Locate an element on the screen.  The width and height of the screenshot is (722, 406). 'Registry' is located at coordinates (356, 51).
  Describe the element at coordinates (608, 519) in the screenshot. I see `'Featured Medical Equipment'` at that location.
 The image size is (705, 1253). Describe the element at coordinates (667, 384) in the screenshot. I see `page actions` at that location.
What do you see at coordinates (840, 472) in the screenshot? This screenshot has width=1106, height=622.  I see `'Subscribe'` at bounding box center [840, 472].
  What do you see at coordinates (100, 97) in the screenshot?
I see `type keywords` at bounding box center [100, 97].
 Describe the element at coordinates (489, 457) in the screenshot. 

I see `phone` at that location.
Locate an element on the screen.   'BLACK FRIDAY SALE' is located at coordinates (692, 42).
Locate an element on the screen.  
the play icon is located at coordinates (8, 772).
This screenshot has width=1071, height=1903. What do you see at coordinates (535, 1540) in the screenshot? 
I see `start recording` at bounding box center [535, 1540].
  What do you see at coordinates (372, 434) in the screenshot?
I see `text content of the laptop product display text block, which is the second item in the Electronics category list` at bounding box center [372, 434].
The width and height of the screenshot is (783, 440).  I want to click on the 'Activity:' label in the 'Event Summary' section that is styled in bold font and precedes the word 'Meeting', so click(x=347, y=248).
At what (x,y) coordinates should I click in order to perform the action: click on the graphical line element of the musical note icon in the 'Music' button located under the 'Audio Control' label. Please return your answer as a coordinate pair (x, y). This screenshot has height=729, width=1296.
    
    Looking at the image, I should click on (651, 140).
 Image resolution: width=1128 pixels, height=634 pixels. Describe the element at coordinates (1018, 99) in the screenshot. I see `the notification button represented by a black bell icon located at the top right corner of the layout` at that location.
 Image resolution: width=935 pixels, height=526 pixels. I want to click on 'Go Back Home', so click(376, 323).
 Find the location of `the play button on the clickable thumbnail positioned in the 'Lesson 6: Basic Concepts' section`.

————

- Exercise requirements -
Edit the records above by replacing "Locate an element" with "Find an element" everywhere it occurs, and leave all other text unchanged.

- Exercise output -
Find an element on the screen.  The width and height of the screenshot is (722, 406). 'Registry' is located at coordinates (356, 51).
  Describe the element at coordinates (608, 519) in the screenshot. I see `'Featured Medical Equipment'` at that location.
 The image size is (705, 1253). Describe the element at coordinates (667, 384) in the screenshot. I see `page actions` at that location.
What do you see at coordinates (840, 472) in the screenshot? This screenshot has width=1106, height=622.  I see `'Subscribe'` at bounding box center [840, 472].
  What do you see at coordinates (100, 97) in the screenshot?
I see `type keywords` at bounding box center [100, 97].
 Describe the element at coordinates (489, 457) in the screenshot. 

I see `phone` at that location.
Find an element on the screen.   'BLACK FRIDAY SALE' is located at coordinates (692, 42).
Find an element on the screen.  
the play icon is located at coordinates (8, 772).
This screenshot has width=1071, height=1903. What do you see at coordinates (535, 1540) in the screenshot? 
I see `start recording` at bounding box center [535, 1540].
  What do you see at coordinates (372, 434) in the screenshot?
I see `text content of the laptop product display text block, which is the second item in the Electronics category list` at bounding box center [372, 434].
The width and height of the screenshot is (783, 440).  I want to click on the 'Activity:' label in the 'Event Summary' section that is styled in bold font and precedes the word 'Meeting', so click(x=347, y=248).
At what (x,y) coordinates should I click in order to perform the action: click on the graphical line element of the musical note icon in the 'Music' button located under the 'Audio Control' label. Please return your answer as a coordinate pair (x, y). This screenshot has height=729, width=1296.
    
    Looking at the image, I should click on (651, 140).
 Image resolution: width=1128 pixels, height=634 pixels. Describe the element at coordinates (1018, 99) in the screenshot. I see `the notification button represented by a black bell icon located at the top right corner of the layout` at that location.
 Image resolution: width=935 pixels, height=526 pixels. I want to click on 'Go Back Home', so click(376, 323).
 Find the location of `the play button on the clickable thumbnail positioned in the 'Lesson 6: Basic Concepts' section`.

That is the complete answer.